Interiors display carved teak walls, shelves, shrines and other flourishes. Windows are often framed by carved wooden panels depicting animals, mythical beasts, rural scenes, and the sort of pictures often found in classic Vietnamese and Chinese watercolor paintings.

The windows themselves usually do not have glass, and instead display a latticework of wood, cut to resemble bamboo or fanciful designs.

One homeowner proudly displayed large portraits, hung on the walls, which showed his wealthy ancestors beaming satiated smiles. In another home, a woman invited visitors to climb a wooden ladder to see an upstairs shrine decorated with Chinese characters, smoldering incense, and a poster of the Lord Buddha.

A glance out the window reveals an expanse of neighbors' rooftops, covered with curved, reddish-brown, stone tiles amid mildew-dappled, gray walls. The woman said these old homes always included a second story because during seasonal floods the families often had to live upstairs for an extended period of time.
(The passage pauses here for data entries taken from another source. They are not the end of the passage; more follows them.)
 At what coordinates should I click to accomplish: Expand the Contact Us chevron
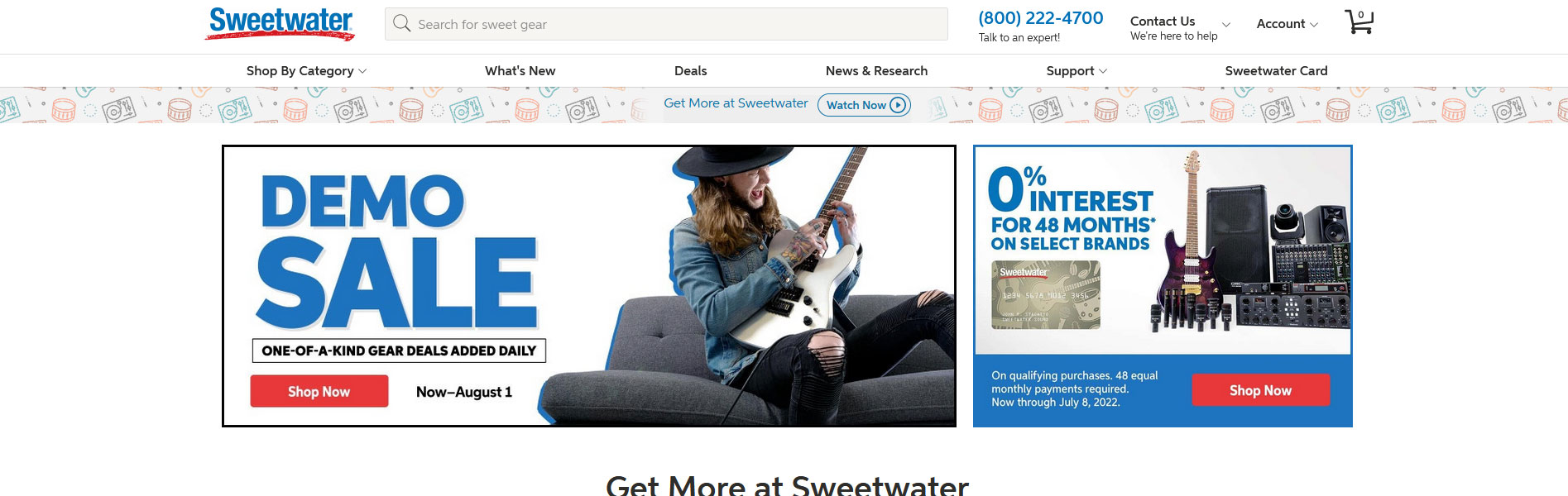click(x=1226, y=25)
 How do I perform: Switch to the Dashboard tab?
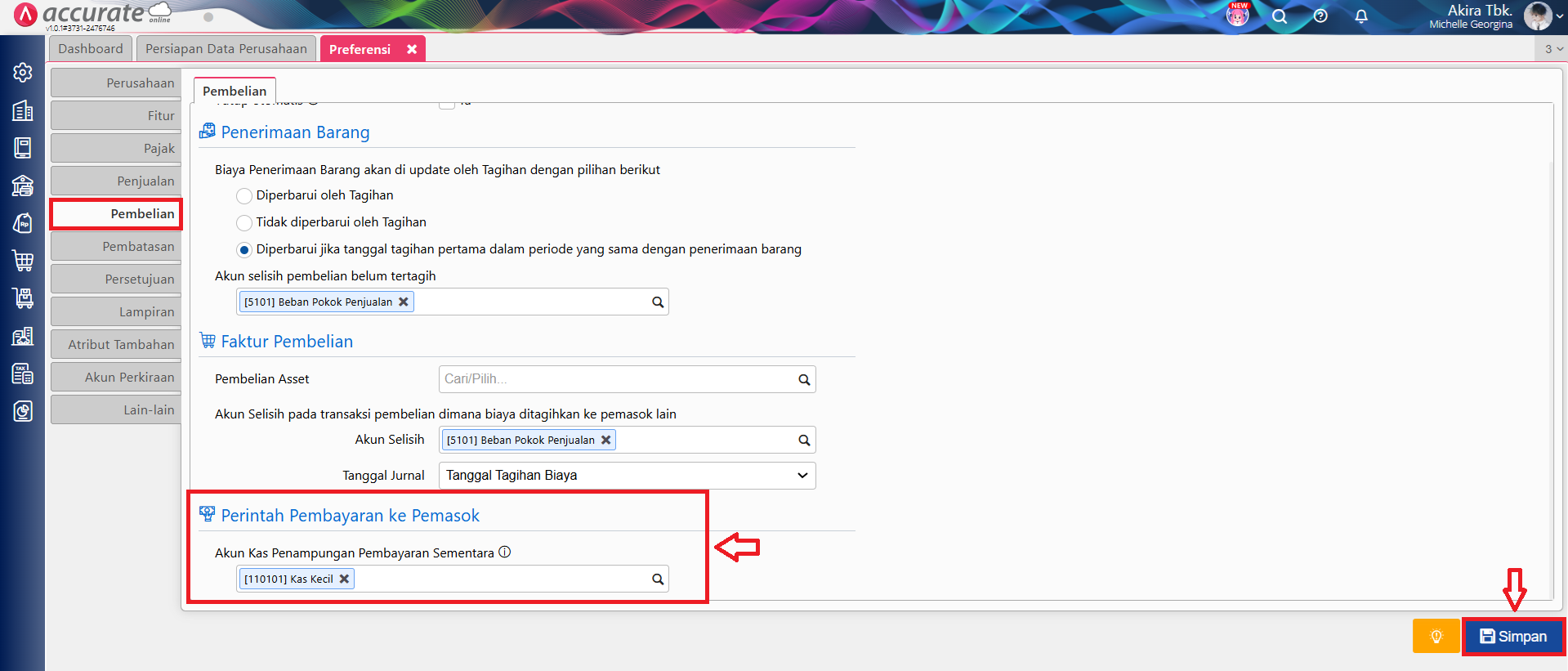pos(90,49)
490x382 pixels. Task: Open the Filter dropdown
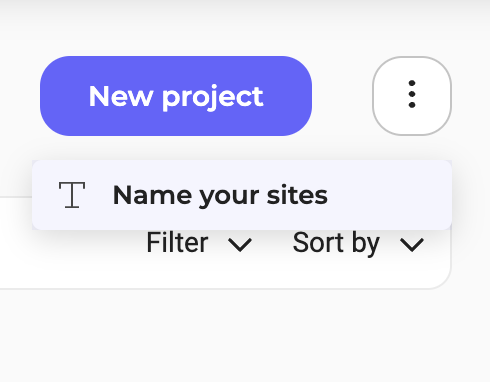pos(199,243)
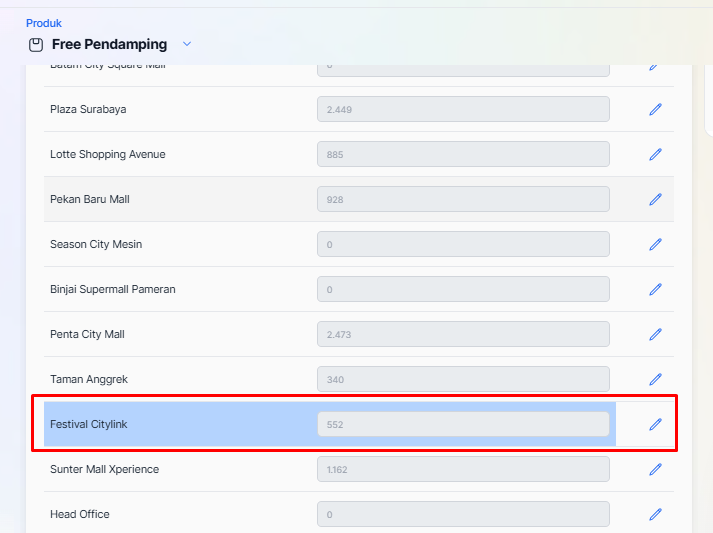Click edit icon for Penta City Mall
The width and height of the screenshot is (713, 533).
click(x=655, y=334)
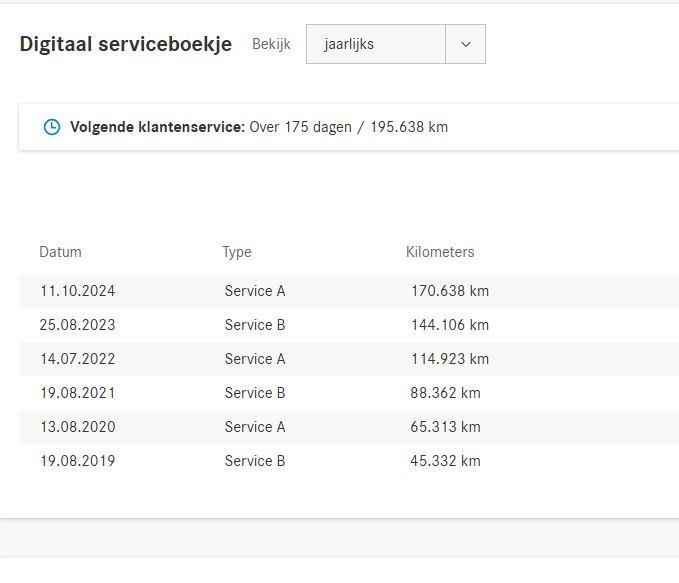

Not everyone made a lot of money in Hoi An, and today there is also much of the widespread poverty found throughout Vietnam. In a hairstyling salon, for example, women lay on a sofa made of sculptured, solid cement. Attendants shampoo customers with water from a metal bucket.

Walls are covered with splattered dye from previous hair treatments. Much of Hoi An, however, is undergoing a renaissance. Chinese-style temples sport fresh, bright red paint. Damaged carvings have been replaced and dabbed with glistening gold-leaf.

For the first time in 100 years, Hoi An is back on foreign visitors' maps.


Richard S. Ehrlich has a Master's Degree in Journalism from Columbia University, and is the co-author of the classic book of epistolary history, "HELLO MY BIG BIG HONEY!" -- Love Letters to Bangkok Bar Girls and Their Revealing Interviews.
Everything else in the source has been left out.